Scanner Collect connects to SaaS sources in one of two ways, depending on how the tool makes logs available:

#### API Pull

Scanner integrates with API-based log sources and periodically pulls logs into S3. It handles API pagination, authentication, and deduplication internally.

Examples:

* Okta System Logs (via `/api/v1/logs`)
* Google Workspace Admin Activity Reports (via Reports API)
* Slack Audit Logs (via `auditlogs.slack.com` API)

Behavior:

* Logs are fetched periodically (typically every 1–5 minutes)
* Delivered to S3 as `.json.gz` files under a daily partitioned prefix
* Each file is a newline-delimited JSON file, where each line is a new log event

#### HTTP Push

Scanner can accept logs over HTTP, useful for tools that emit webhook events or for forwarding from log shippers.

Examples:

* Alert webhooks from Wiz, Google Alert Center, Tines, Torq
* Logs pushed from Fluent Bit, Logstash, or Vector

Behavior:

* Scanner exposes a secure HTTP endpoint per source
* Incoming payloads are batched and written to S3 in gzip-compressed JSON
* Custom parsing/enrichment pipelines can be configured as needed

### 3. Lakes & Warehouses

Many teams land the same events in Snowflake, Databricks, or ClickHouse through streaming infrastructure. Rather than querying the warehouse, Scanner taps the streams that feed them (Kafka, Kinesis, MSK, Cribl, and others): point the stream's S3 sink at a collect buffer bucket, and the same events become searchable and monitored in Scanner without touching the warehouse itself. See [Streams (Kafka, Kinesis, and More)](/scanner/using-scanner-complete-feature-reference/data-ingestion/sources/streams.md).

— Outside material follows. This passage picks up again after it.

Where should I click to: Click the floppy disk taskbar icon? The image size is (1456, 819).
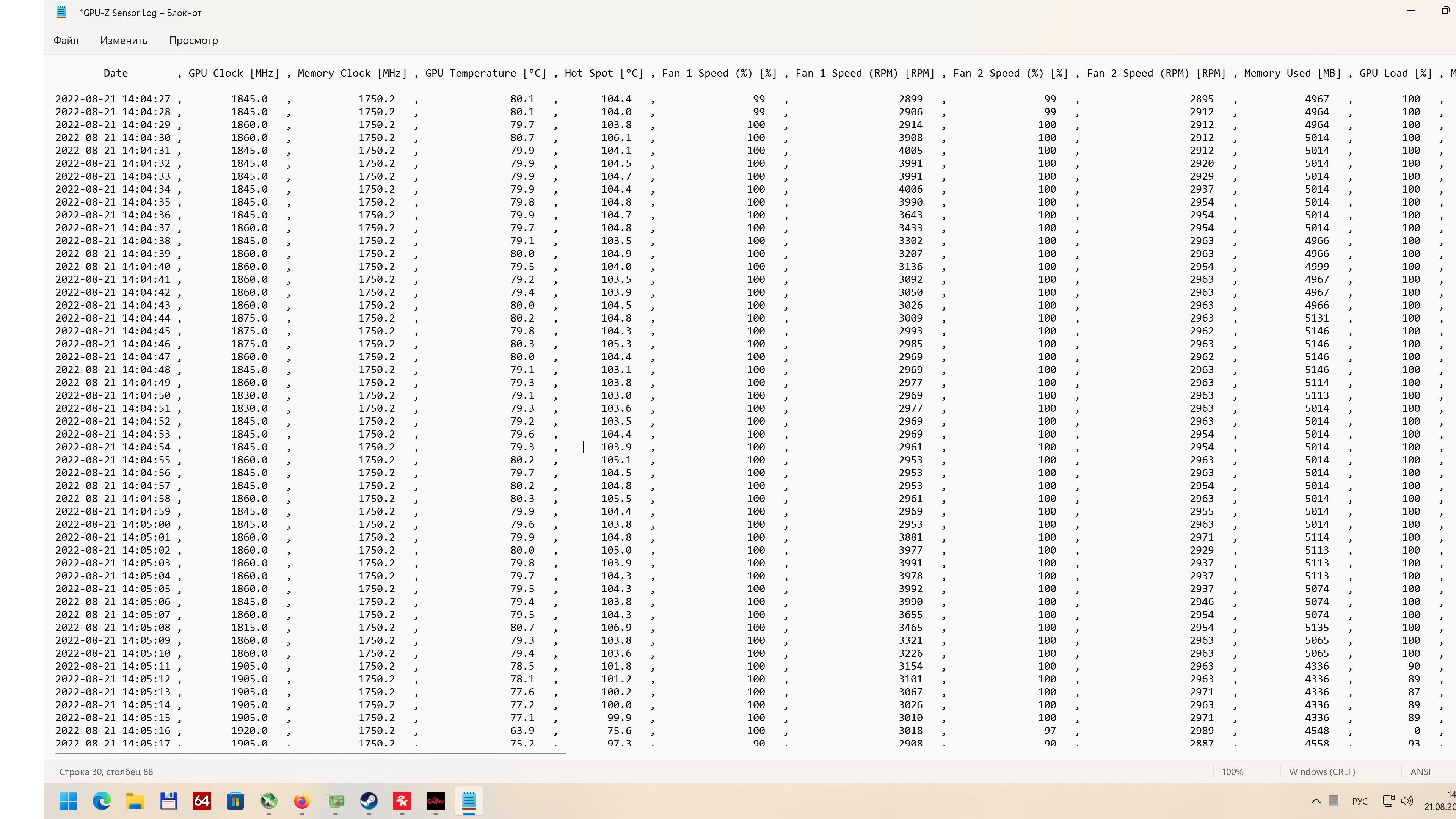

### Forward Elsewhere (Optional)

Scanner itself does not forward logs to other systems after ingestion. However, because your logs are stored in your own S3 bucket in a clean, consistent format, you’re free to set up your own forwarding pipelines.

Common approaches include:

* Triggering AWS Lambda functions on new S3 object creation
* Streaming from S3 to Kinesis, then into another SIEM (e.g., Splunk, Datadog)
* Using AWS Glue or other ETL tools to load logs into downstream systems

This flexibility is intentional. You retain full ownership of your log data and can integrate it into any part of your security stack without vendor lock-in.